_Material to process_.
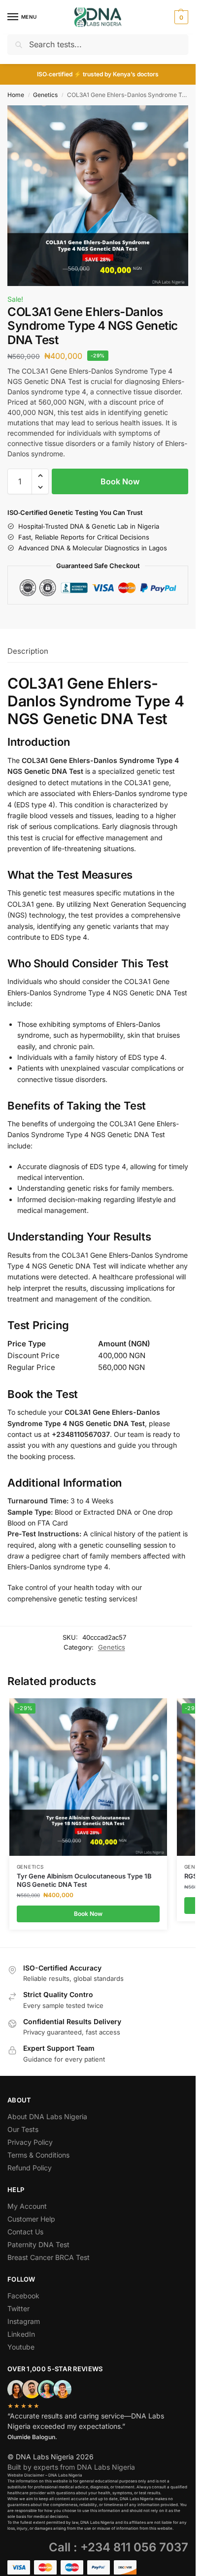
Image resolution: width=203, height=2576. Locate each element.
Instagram (23, 2321)
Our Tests (22, 2129)
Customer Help (31, 2219)
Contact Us (25, 2231)
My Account (27, 2206)
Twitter (18, 2308)
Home (15, 94)
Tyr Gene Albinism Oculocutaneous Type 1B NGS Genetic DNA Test (84, 1880)
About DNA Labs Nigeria (47, 2116)
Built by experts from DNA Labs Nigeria (71, 2467)
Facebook (23, 2295)
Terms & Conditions (38, 2155)
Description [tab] (27, 651)
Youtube (20, 2347)
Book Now (120, 481)
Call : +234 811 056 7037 (118, 2547)
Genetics (45, 94)
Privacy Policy (30, 2142)
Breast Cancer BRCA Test (48, 2257)
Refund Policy (29, 2167)
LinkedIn (21, 2334)
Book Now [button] (88, 1913)
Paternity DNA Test (38, 2244)
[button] (180, 17)
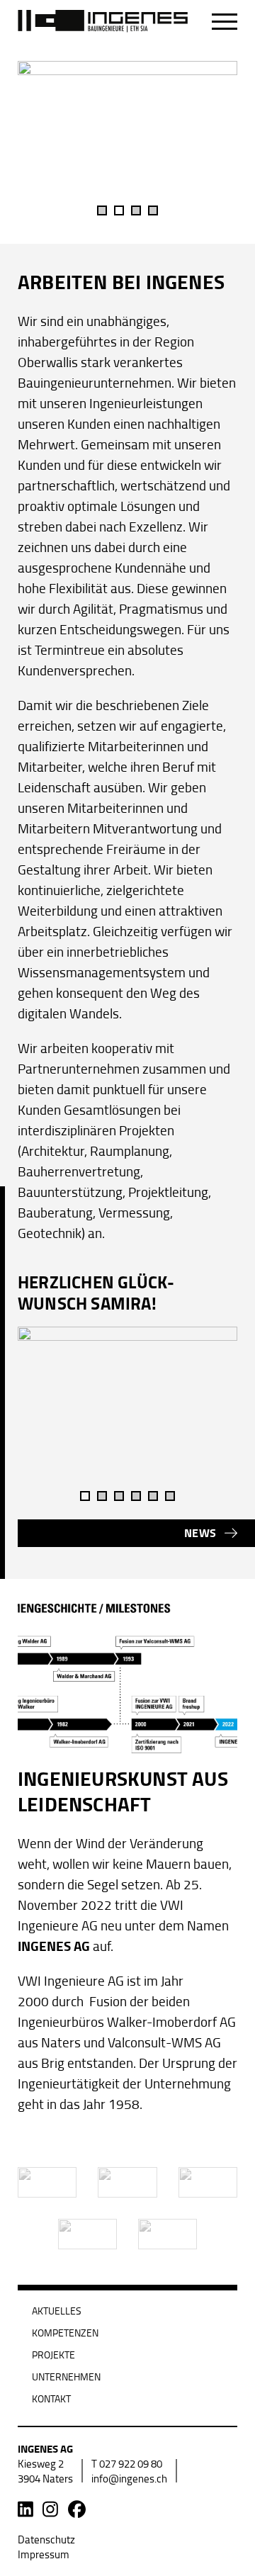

_Description of the task_.
Output each record exactly as it appears, but not the pictures.

_Response area_.
Image resolution: width=203, height=2576. Locate each element.
Instagram (23, 2321)
Our Tests (22, 2129)
Customer Help (31, 2219)
Contact Us (25, 2231)
My Account (27, 2206)
Twitter (18, 2308)
Home (15, 94)
Tyr Gene Albinism Oculocutaneous Type 1B NGS Genetic DNA Test (84, 1880)
About DNA Labs Nigeria (47, 2116)
Built by experts from DNA Labs Nigeria (71, 2467)
Facebook (23, 2295)
Terms & Conditions (38, 2155)
Description [tab] (27, 651)
Youtube (20, 2347)
Book Now (120, 481)
Call : +234 811 056 7037 (118, 2547)
Genetics (45, 94)
Privacy Policy (30, 2142)
Breast Cancer BRCA Test (48, 2257)
Refund Policy (29, 2167)
LinkedIn (21, 2334)
Book Now [button] (88, 1913)
Paternity DNA Test (38, 2244)
[button] (180, 17)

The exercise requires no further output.